*** Opening Records for the task ***

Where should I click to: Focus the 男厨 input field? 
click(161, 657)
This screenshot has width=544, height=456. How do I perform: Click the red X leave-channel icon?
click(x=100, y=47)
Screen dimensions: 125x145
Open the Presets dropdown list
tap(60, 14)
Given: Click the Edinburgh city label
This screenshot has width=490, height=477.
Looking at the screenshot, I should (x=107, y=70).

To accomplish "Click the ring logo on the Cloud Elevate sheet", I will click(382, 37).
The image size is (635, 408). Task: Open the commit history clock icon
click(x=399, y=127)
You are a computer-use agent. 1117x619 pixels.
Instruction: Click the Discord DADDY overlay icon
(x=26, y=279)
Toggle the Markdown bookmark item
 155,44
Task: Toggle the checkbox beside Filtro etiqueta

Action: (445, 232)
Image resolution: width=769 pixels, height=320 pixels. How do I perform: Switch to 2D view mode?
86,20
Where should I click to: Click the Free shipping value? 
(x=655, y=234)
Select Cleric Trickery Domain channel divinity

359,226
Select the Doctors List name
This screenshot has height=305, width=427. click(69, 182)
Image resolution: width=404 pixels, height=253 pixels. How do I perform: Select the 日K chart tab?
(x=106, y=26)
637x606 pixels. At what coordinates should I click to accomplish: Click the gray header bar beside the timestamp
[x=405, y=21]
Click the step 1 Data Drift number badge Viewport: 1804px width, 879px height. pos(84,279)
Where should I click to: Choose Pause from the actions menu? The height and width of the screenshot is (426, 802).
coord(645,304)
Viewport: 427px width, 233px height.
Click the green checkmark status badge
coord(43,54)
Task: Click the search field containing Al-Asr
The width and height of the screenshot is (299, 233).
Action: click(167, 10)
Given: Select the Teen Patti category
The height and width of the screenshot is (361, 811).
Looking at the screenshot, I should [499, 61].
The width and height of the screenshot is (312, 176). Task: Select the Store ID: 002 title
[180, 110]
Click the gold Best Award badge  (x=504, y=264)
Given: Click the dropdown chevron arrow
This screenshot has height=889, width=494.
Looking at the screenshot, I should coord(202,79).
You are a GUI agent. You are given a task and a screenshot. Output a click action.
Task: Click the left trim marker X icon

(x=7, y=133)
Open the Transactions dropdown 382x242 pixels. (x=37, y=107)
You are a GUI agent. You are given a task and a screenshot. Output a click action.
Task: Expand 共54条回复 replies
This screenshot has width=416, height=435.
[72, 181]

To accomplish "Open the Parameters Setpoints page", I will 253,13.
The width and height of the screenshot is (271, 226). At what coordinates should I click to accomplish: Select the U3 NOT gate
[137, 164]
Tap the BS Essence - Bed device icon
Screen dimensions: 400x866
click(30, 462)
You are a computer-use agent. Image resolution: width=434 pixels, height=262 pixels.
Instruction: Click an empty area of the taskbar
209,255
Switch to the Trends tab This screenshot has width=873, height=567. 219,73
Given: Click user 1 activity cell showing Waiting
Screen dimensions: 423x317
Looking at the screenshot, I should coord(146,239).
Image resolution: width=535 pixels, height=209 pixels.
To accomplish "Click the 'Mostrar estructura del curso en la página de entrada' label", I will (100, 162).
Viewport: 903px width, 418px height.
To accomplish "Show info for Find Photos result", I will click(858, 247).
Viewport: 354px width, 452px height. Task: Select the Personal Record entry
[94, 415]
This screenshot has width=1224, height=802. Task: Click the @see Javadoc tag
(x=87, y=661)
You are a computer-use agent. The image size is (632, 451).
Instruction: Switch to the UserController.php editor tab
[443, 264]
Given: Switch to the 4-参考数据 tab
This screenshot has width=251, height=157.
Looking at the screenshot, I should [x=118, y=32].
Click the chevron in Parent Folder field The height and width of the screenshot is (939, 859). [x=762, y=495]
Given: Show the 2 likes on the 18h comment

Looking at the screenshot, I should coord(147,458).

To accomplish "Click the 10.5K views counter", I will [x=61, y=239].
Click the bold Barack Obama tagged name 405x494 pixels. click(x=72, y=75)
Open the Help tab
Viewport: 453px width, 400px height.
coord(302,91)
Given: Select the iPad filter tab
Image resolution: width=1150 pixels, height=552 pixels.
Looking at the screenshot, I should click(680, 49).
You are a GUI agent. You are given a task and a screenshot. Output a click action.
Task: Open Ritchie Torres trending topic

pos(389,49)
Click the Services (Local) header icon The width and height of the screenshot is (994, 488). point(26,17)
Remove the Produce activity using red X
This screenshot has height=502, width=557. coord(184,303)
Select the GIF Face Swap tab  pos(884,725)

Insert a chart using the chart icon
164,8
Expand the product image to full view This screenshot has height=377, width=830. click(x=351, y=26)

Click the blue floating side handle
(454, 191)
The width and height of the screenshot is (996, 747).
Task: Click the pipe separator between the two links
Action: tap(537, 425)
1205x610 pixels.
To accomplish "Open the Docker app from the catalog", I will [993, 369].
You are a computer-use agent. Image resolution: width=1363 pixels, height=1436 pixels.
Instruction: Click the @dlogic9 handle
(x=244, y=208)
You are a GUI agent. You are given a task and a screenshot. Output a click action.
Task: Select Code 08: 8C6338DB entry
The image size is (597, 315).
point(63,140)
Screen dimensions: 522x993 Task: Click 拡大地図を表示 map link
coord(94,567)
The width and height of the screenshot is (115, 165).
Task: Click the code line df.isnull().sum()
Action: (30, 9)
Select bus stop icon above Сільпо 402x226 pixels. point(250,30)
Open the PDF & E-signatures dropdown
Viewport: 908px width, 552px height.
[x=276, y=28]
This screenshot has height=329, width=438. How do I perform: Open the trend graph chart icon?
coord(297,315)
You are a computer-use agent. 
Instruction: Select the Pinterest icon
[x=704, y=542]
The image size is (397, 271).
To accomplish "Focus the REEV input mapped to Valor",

*** Closing Records for the task ***

Directions: Locate the word "Expand" in the records and collect each line it appears in.

Output for this task:
Task: Expand 共54条回复 replies
Expand the product image to full view This screenshot has height=377, width=830. click(x=351, y=26)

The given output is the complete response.